__What you have to do__
Reproduce the article on Tage Thompson's trade from "READ: Botterill sees" up to and including "Buffalo's NHL roster.", swapping "rookie" for "first-year player".

__Provided text__
***
Tage Thompson was sitting in his living room with his father, Brent, when he took a call from St. Louis Blues general manager Doug Armstrong on Sunday night. Armstrong informed Thompson that he had been traded to Buffalo, part of a package sent to the Sabres in exchange for forward Ryan O'Reilly. 

Initially, Thompson was thrown off; recent conversations with his agent had suggested that his status in St. Louis was secure. But as he broke down the situation with his father, an NHL player himself for eight seasons and now a coach in the New York Islanders organization, the shock transformed into excitement. 

"The more we sat and thought about it, we feel that it's a great fit for me," Thompson said Monday. "It's going to be exactly what I've been looking for as far as an opportunity to go in and play a lot and produce and help the team win. The organization believes the same things so it's nice to be on the same page."

READ: Botterill sees opportunity for Thompson to grow with core 

Thompson, 20, said he felt "pigeon-holed" at times last season as a rookie in St. Louis, where he was a young player on a veteran team. He played 41 NHL games but averaged just 11:06 of ice time and was mostly relegated to a bottom-six role. 

Jason Botterill said he brought in Thompson to grow with Buffalo's young core, a message that was communicated to the forward as well. Thompson, selected 26th overall in 2016, figures to be one of six first-round picks between the ages of 18 and 23 who will open next season on Buffalo's NHL roster. 

That list also includes Jack Eichel, Casey Mittelstadt and Sam Reinhart at forward and a pair of Ramuses (Dahlin and Ristolainen) on defense. Alex Nylander will look to add his name to that list in the future, and Brendan Guhle could open next season in the NHL as well.

With Eichel, Mittelstadt and perhaps even Reinhart playing down the middle, Botterill said he sees Thompson as having the potential to grow as one of their wingers.

"They believe in my abilities to produce offense and they're giving me that opportunity to slide into the top six and help create offense," Thompson said. "I think you play better when you have confidence and just them giving me this opportunity has given me a ton more confidence."

Thompson's description of his own game echoed the one Botterill gave on Sunday. At 6-feet-5-inches tall and 201 pounds, he's a self-described power forward with a knack for making plays and a shooter's mentality.
***
__Source excerpt__
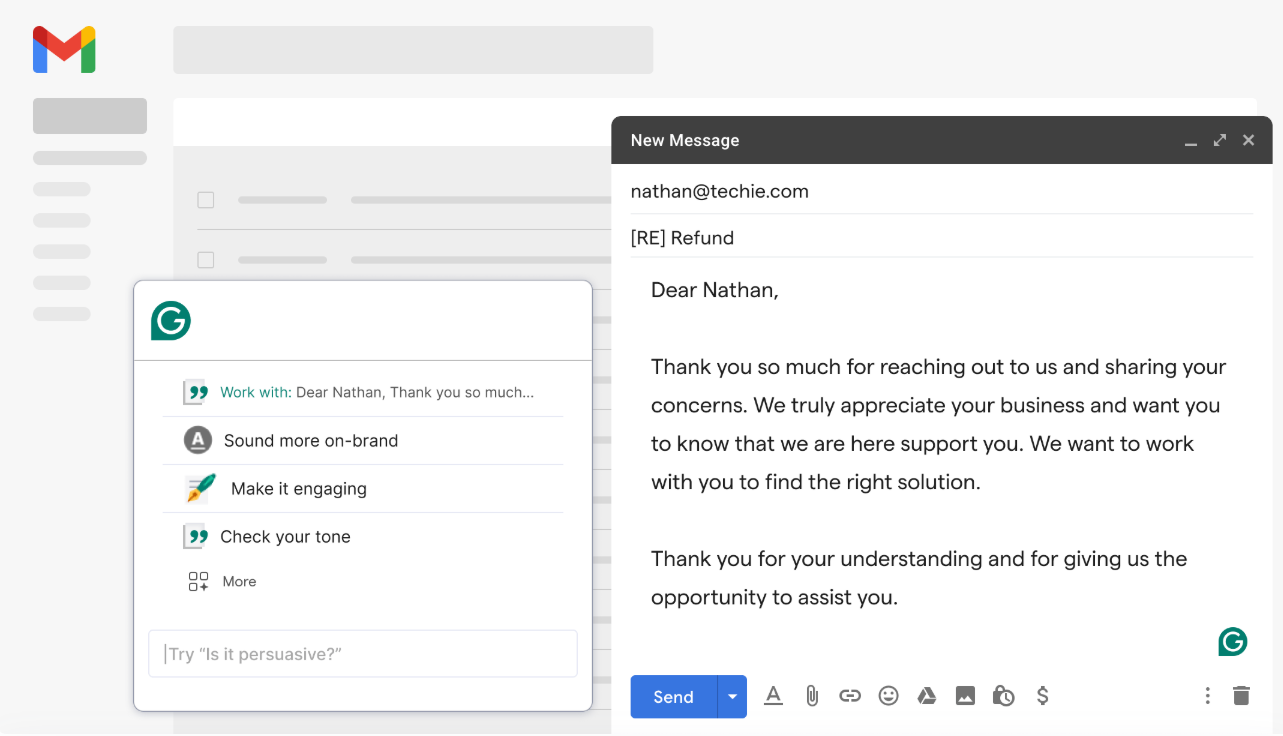Insert files using the Google Drive icon

pos(927,696)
***
__Response to the exercise__
READ: Botterill sees opportunity for Thompson to grow with core 

Thompson, 20, said he felt "pigeon-holed" at times last season as a first-year player in St. Louis, where he was a young player on a veteran team. He played 41 NHL games but averaged just 11:06 of ice time and was mostly relegated to a bottom-six role. 

Jason Botterill said he brought in Thompson to grow with Buffalo's young core, a message that was communicated to the forward as well. Thompson, selected 26th overall in 2016, figures to be one of six first-round picks between the ages of 18 and 23 who will open next season on Buffalo's NHL roster.